The derivation of the name is unclear. Some speculate that it was named after the English seaport of Gravesend, Kent. An alternative explanation suggests that it was named by Willem Kieft for the Dutch settlement of "'s- Gravesande", which means "Count's Beach" or "Count's Sand". There is also a town in the Netherlands called 's-Gravenzande.
Gravesend was one of the original towns in the Dutch colony of New Netherland and became one of the six original towns of Kings County in colonial New York. It was the only English chartered town in what became Kings County and was designated the "Shire Town" when the English assumed control, as it was the only one where records could be kept in English. Courts were removed to Flatbush in 1685. The former name survives, and is now associated with a neighborhood in Brooklyn. Gravesend is notable for being founded by a woman, Lady Deborah Moody; a land patent was granted to the English settlers by Governor Willem Kieft, December 19, 1645. A prominent early settler was Anthony Janszoon van Salee.

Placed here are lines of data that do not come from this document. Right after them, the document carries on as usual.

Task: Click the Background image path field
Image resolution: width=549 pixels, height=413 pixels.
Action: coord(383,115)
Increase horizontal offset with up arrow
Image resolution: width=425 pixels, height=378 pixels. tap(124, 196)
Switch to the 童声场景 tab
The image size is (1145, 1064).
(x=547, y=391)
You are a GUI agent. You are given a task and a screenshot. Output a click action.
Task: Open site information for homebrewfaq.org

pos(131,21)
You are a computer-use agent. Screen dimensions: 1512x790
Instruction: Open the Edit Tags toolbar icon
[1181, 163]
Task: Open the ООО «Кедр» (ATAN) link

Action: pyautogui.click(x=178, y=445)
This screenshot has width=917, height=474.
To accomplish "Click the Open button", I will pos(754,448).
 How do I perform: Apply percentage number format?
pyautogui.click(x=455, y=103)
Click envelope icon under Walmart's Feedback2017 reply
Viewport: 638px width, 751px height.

Gravesend Town encompassed 7,000 acres (28 km²) in southern Kings County, including the entire island of Coney Island, which was originally the town's common lands on the Atlantic Ocean, divided up, as was the town itself, into 41 parcels for the original patentees. When the town was first laid out, almost half were salt marsh wetlands and sandhill dunes along the shore of Gravesend Bay.As of 2010, Gravesend had a population of 29,436.